Barrel shape chest in emphysema is a sign of what?

Answer 39

• hyperinflammation

- air trapping

Question 40

How will emphysema change the following?

• CO2 levels?
• Plasma pH?
• Oxygen levels?
• Hematocrit?

Answer 40

- CO2 levels?
rise
- Plasma pH?
lower
- Oxygen levels?
lower
- Hematocrit?
rise

Question 41

Once a COPD develops, does stopping smoking reverse it?

Answer 41

No.
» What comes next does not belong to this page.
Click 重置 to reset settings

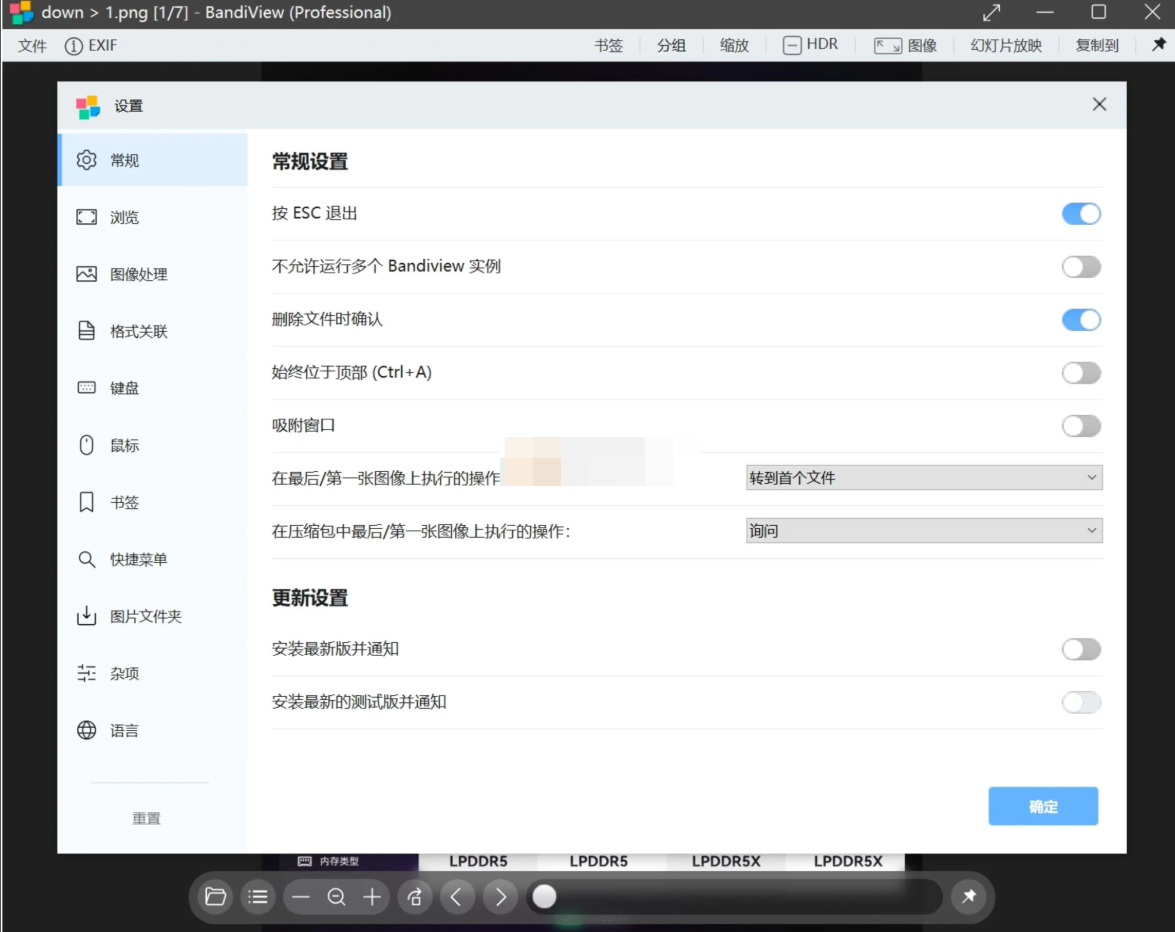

It does not.

Question 42

Pulmonary hypertension and hypertrophy the right ventricle, and lead to right ventricular failure.

Answer 42

Cor Pulmonale:

Question 43

Chronic pulmonary disease in addition to issues mentioned can cause:

Answer 43

Pneumonia
pulmonary emboli
heart failure (from cor pulmonale)

Question 44

Pulmonary fibrosis:

• What type of lung disease?
• Define:
• general cause:

Answer 44

• What type of lung disease?
  Restrictive lung disease
• Define:
  normal structure of lungs is disrupted by fibrous connective tissue
• general cause:
  Accumulation of particles less than 6 um in size in the respiratory zone

Question 45

Anthracosis:

• Other name?
• Causes?

Answer 45

• Other name?
  black lung
• Causes?
  pulmonary fibrosis

Question 46

1 atmosphere in mm/hg is:

Answer 46

760 mm/hg

Question 47

Total pressure of a mixture gas is the sum of the partial pressures of each gas in the mixture
P = P1 + P2 + P3 + P4

Answer 47

Dalton’s law:

Question 48

Every ___ feet below sea level is equivalent to another atmosphere of pressure:

Answer 48

33 feet

Question 49

Inspired air versus alveolar air:

• O2:
• CO2:
• H20:
• Why?

Answer 49

- O2:
Lower (159 -> 105 mmHg)
- CO2:
(higher (.4mmHg -> 40 mmHg)
- H20:
Constant (Variable -> 47 mmHg)
- Why?
Increased levels of H2O decreases relative partial pressures of all other gasses. CO2 and O2 change because of metabolism and use/production.

Question 50

The amount of gas which can be dissolved in water depends on:

• The temperature of the water (colder can absorb more)
• The solubility of the gas, CO2 is more soluble then O2
• The partial pressure of a gas in the air above the water

Answer 50

Henry’s law:

Question 51

Gas in the alveoli quickly become at equilibrium with the blood gas levels because:

Answer 51

Small exchange distances

Massive surface area

Question 52

Of the factors in Henry’s law which variable actually changes within the alveoli:

Answer 52

Partial pressure!
Not temp, it stays fairly constant in the blood.
The solubility of a gas is a constant for the gas.